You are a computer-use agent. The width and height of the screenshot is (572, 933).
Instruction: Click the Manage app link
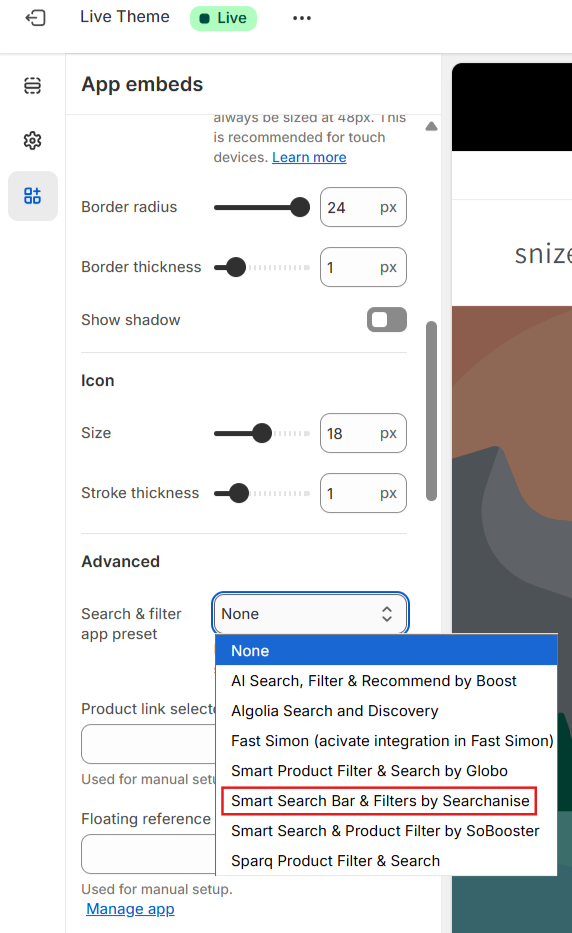130,909
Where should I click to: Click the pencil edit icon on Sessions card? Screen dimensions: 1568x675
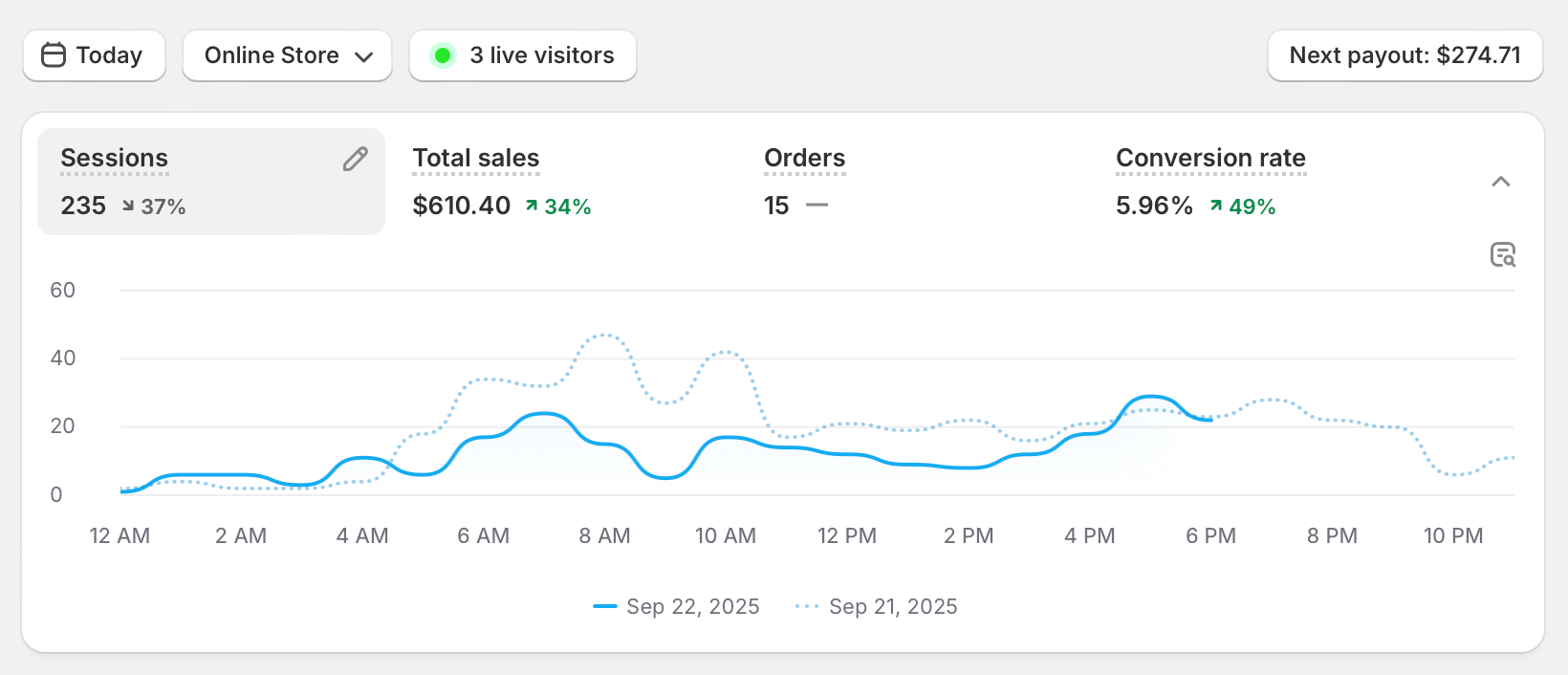[355, 159]
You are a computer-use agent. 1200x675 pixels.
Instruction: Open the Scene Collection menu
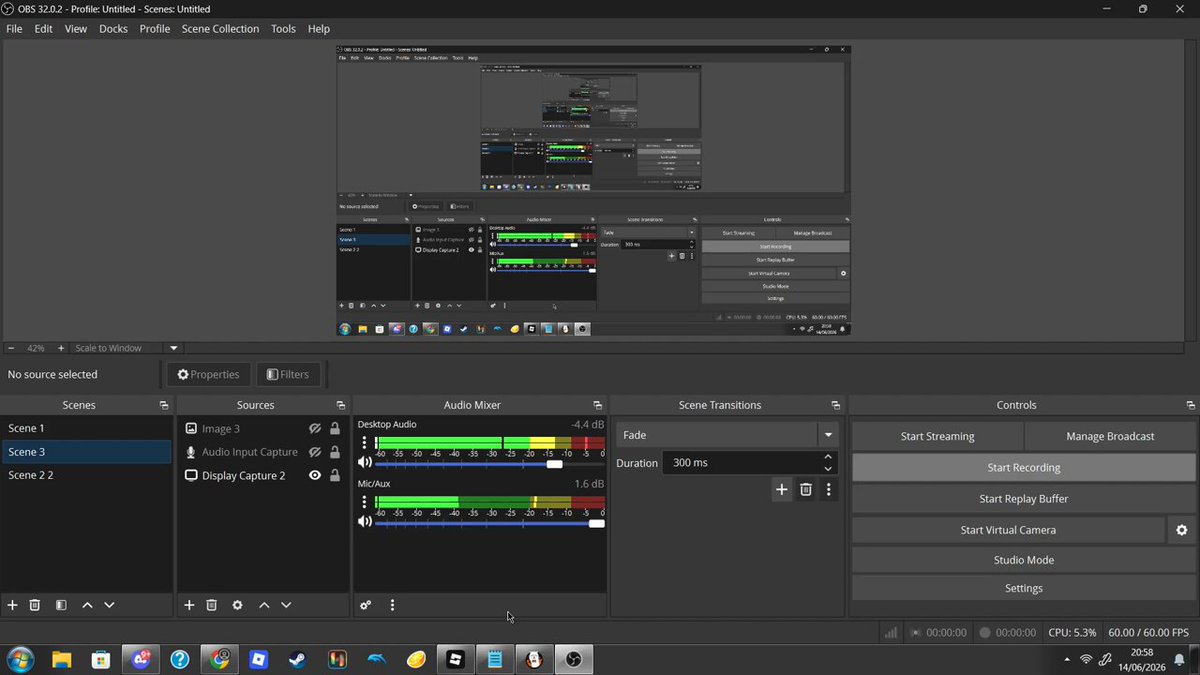pyautogui.click(x=220, y=29)
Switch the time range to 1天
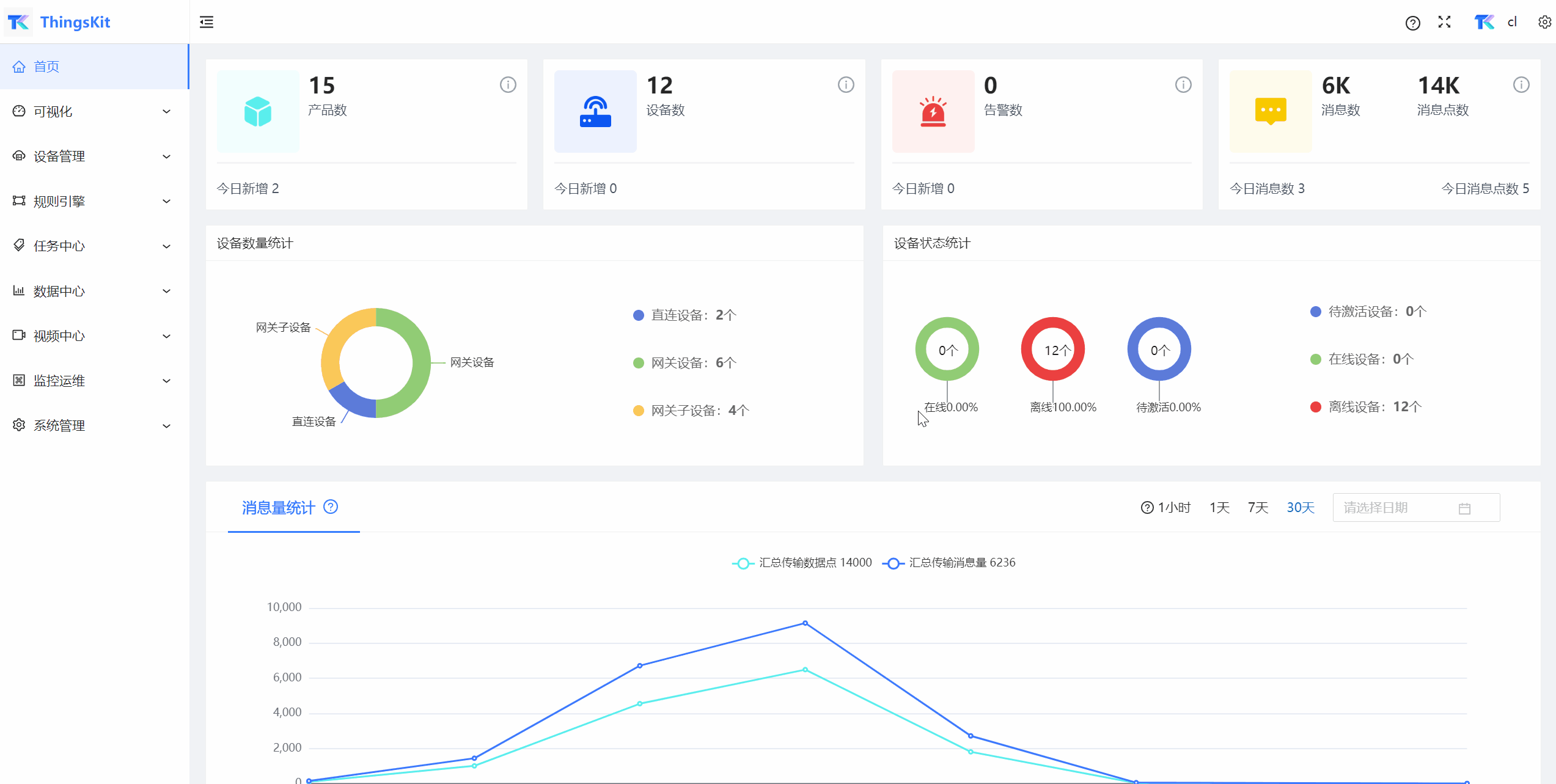Screen dimensions: 1556x784 pyautogui.click(x=1219, y=508)
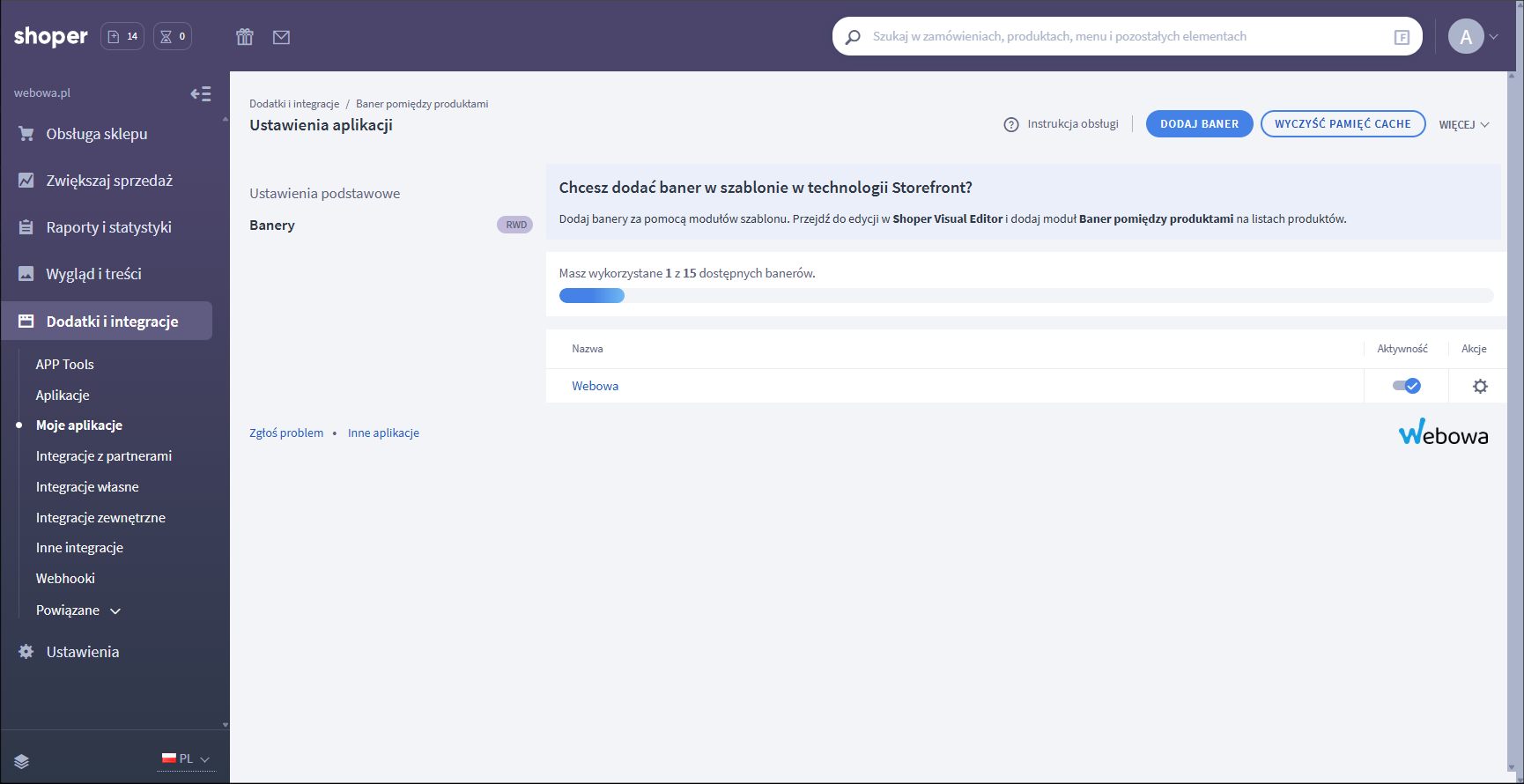Screen dimensions: 1524x784
Task: Click the gift icon in top bar
Action: pos(245,37)
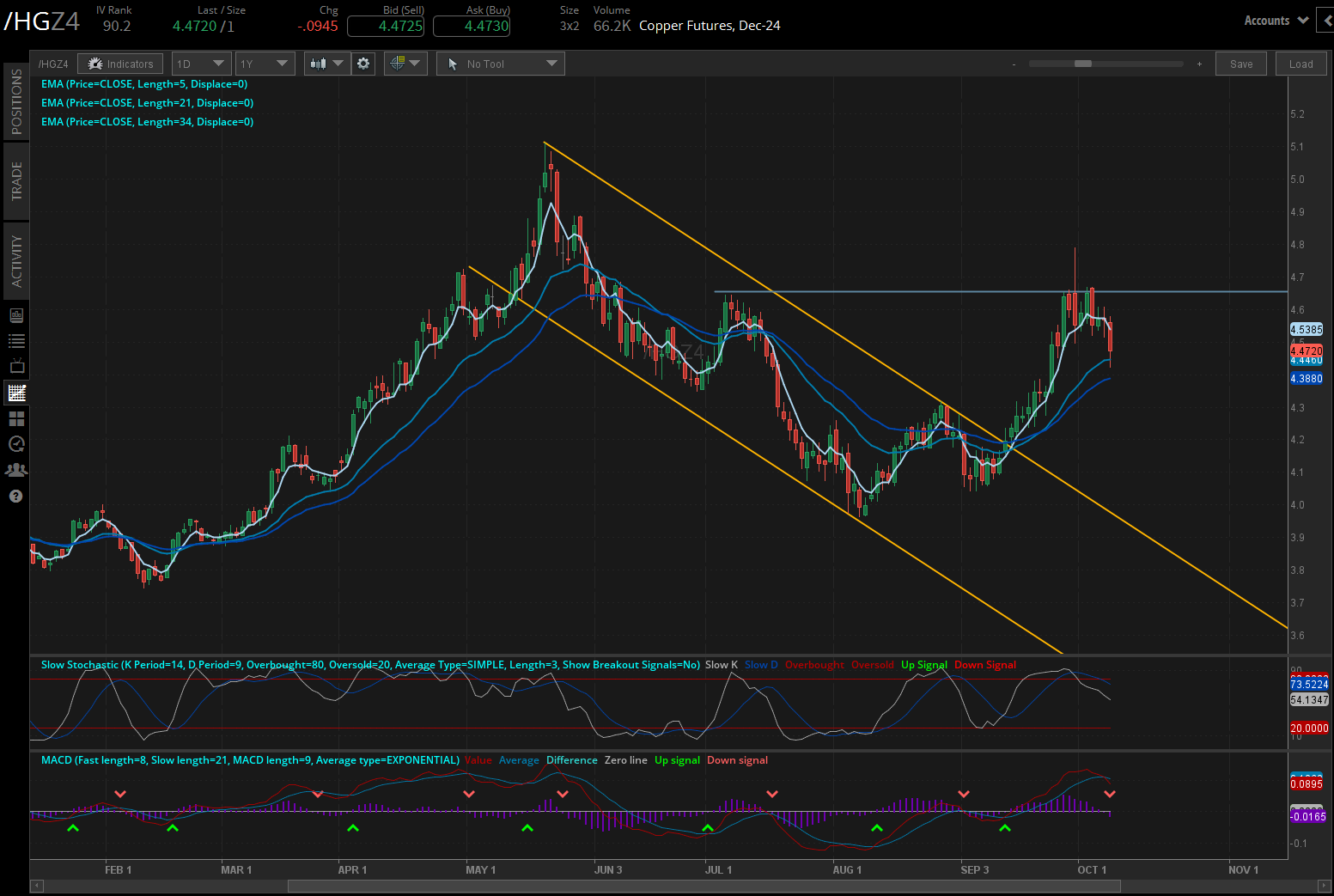Toggle the Slow D stochastic plot
The image size is (1334, 896).
click(759, 664)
◆ ◆ ◆
• **What to produce**
Write out all the rows again, swapping "Instruction" for "Directive" wherever it occurs and changing nothing else. Leave the pictures out.

• **Task solution**
You are a computer-use agent. The width and height of the screenshot is (572, 933).
Directive: Click the Manage app link
130,909
Where should I click to: Click the pencil edit icon on Sessions card? Screen dimensions: 1568x675
[355, 159]
You are a computer-use agent. 1200x675 pixels.
Directive: Open the Scene Collection menu
pyautogui.click(x=220, y=29)
Switch the time range to 1天
Screen dimensions: 1556x784 pyautogui.click(x=1219, y=508)
Screen dimensions: 1524x784
Task: Click the gift icon in top bar
Action: pos(245,37)
Toggle the Slow D stochastic plot
The image size is (1334, 896).
click(759, 664)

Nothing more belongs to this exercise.